Chapter 8

327 31 7
                                    

------

WARNING!!
This chapter contains violences.

------

"Bukankah itu berita bagus?" Dengan menggebu-gebu layaknya anak kecil diberi hadiah, Ryota yang baru mengetahui bahwa Taka menjadi sekretaris permanen menyerbu Taka dengan pertanyaan, seperti apa Taka akan tinggal di Tokyo, atau semacamnya. Untuk menanggapi hal itu semua, Taka hanya memberi gelengan pelan, ia belum memikirkannya. "Pasti akan hebat jadinya jika kita bisa berkumpul lagi seperti dulu," ujar Ryota, raut bahagia terlihat jelas di wajahnya, membuat dua orang yang lain menelan ludah paksa.

"Aku masih belum tahu, jangan terlalu berharap," tukas Taka.

"Tapi, boleh 'kan aku berharap, Mori-chan?"

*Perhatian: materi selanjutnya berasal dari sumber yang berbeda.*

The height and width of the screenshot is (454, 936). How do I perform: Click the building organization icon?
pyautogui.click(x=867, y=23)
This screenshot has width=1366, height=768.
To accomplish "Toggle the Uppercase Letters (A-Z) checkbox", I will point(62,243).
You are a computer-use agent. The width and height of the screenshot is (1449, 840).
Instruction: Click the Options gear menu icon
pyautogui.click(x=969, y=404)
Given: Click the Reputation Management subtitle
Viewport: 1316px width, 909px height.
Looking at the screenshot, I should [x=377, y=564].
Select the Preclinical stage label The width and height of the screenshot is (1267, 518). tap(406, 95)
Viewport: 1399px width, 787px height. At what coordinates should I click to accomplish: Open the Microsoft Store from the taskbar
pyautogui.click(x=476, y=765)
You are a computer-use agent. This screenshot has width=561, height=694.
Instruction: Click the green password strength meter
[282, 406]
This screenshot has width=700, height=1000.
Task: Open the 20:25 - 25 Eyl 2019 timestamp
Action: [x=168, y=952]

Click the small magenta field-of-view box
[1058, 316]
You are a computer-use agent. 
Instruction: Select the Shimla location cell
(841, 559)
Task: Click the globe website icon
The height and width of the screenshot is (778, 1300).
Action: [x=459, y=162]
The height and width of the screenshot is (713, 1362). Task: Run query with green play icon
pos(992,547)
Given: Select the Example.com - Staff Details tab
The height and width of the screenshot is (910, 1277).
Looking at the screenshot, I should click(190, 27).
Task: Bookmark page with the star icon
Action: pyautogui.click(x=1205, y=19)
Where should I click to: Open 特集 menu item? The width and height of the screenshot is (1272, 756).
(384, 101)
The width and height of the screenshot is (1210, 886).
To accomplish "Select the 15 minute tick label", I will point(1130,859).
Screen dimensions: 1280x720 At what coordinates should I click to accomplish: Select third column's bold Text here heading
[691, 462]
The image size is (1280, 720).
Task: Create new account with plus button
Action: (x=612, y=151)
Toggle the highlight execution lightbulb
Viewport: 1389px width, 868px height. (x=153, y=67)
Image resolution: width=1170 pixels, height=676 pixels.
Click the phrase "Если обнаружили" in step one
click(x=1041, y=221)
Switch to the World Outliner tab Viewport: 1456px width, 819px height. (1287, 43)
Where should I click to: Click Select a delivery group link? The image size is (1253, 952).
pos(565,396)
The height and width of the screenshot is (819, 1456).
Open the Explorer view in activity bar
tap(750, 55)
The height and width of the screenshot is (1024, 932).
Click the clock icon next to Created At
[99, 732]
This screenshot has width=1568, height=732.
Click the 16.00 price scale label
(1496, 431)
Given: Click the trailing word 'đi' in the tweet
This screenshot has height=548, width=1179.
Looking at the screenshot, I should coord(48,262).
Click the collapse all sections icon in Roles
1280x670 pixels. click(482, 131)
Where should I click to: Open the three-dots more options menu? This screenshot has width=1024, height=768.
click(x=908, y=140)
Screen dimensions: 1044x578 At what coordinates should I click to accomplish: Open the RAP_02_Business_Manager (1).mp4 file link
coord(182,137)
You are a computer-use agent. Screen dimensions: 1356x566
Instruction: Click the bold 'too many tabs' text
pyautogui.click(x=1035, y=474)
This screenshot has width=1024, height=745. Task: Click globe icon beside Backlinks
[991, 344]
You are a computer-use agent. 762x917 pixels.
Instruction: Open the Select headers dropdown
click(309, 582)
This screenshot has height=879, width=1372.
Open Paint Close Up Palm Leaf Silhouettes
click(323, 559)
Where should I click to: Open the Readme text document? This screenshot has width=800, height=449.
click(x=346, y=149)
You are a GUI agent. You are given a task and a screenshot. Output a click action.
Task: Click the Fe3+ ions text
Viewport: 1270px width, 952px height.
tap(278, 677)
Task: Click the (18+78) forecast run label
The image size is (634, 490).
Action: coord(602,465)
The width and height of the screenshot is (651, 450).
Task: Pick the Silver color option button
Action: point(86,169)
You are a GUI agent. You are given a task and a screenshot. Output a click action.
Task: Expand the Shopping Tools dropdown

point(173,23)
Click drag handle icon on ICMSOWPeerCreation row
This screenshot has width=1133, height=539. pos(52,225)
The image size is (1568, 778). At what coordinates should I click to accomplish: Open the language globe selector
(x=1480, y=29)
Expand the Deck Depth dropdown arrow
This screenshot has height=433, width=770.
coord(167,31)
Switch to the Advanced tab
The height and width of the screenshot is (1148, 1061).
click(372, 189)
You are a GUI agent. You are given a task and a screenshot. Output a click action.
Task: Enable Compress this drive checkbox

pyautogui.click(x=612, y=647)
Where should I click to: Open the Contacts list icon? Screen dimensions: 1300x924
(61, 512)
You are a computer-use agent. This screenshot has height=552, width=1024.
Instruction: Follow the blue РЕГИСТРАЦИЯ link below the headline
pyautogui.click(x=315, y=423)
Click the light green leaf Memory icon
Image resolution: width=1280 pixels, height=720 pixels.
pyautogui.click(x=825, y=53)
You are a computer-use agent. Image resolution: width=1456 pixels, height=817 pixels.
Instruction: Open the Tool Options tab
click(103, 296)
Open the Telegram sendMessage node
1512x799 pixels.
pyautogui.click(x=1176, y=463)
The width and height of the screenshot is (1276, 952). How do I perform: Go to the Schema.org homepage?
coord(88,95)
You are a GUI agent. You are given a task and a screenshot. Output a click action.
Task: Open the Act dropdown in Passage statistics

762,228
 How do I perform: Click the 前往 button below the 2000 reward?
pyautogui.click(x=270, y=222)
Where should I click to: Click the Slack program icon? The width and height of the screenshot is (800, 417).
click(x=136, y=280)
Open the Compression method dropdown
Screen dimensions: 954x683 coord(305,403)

"Sudah kubilang panggil aku Ta--"

"Taka-saaann?"

Spontan, Taka seolah ditarik paksa dari lamunannya. Tanpa ia sadari, ia sudah sedari tadi menatap berkas kosong yang terpampang di layar komputernya. Dan tanpa ia sadari pula, seorang karyawan sudah menatapnya dengan sorot ingin tahu tentang apa yang ia lamunkan.

"Y-ya?" tergagap, Taka mencoba setengah mati bersikap seperti biasa.

"Bisa juga orang seperti Anda melamun di tengah-tengah pekerjaan," tawa karyawan itu garing, "yah, tentu bisa, Anda juga manusia. Lupakan, saya tadi bertanya tentang berkas yang Calon Perdana Menteri butuhkan, apa sudah siap?"

"Ya, tentu," ujar Taka sambil meraih sebuah berkas yang sudah ia letakkan dengan rapi di dalam sebuah map cokelat.

"Dapat diandalkan seperti biasa," puji karyawan itu, "terima kasih, sampai jumpa di rapat terakhir, dan selamat atas promosimu!"

Taka tersenyum tipis menimpali dan mengangguk sopan. Begitu karyawan tadi pergi, pandangannya lantas jatuh kembali pada layar dengan warna putih mendominasi. Akhir-akhir ini pikirannya kacau. Hanya tinggal menghitung hari hingga dia harus berangkat ke perhitungan suara, lalu mencurangi perhitungan yang dilakukan secara digital itu, dan pemilu akan dimenangkan oleh kliennya. Epilogue-nya, ia akan menjebak Yamashita Tatsuo agar dituduh mencurangi pemilu. Itu akan membuat Yamashita Tatsuo akan berakhir.

Juga para pekerjanya.

Dan keluarganya.

Apa benar itu yang akan ia lakukan?

Jika memang iya, apa yang akan ia dapatkan dengan kemenangan Matsuno Hibiya? Apa yang Aniki sebenarnya cari dari Matsuno menjadi perdana menteri? Kuasa? Bah, semudah membalikkan telapak tangan, Aniki dapat melakukan itu tanpa bantuan Perdana Menteri. Lalu apa?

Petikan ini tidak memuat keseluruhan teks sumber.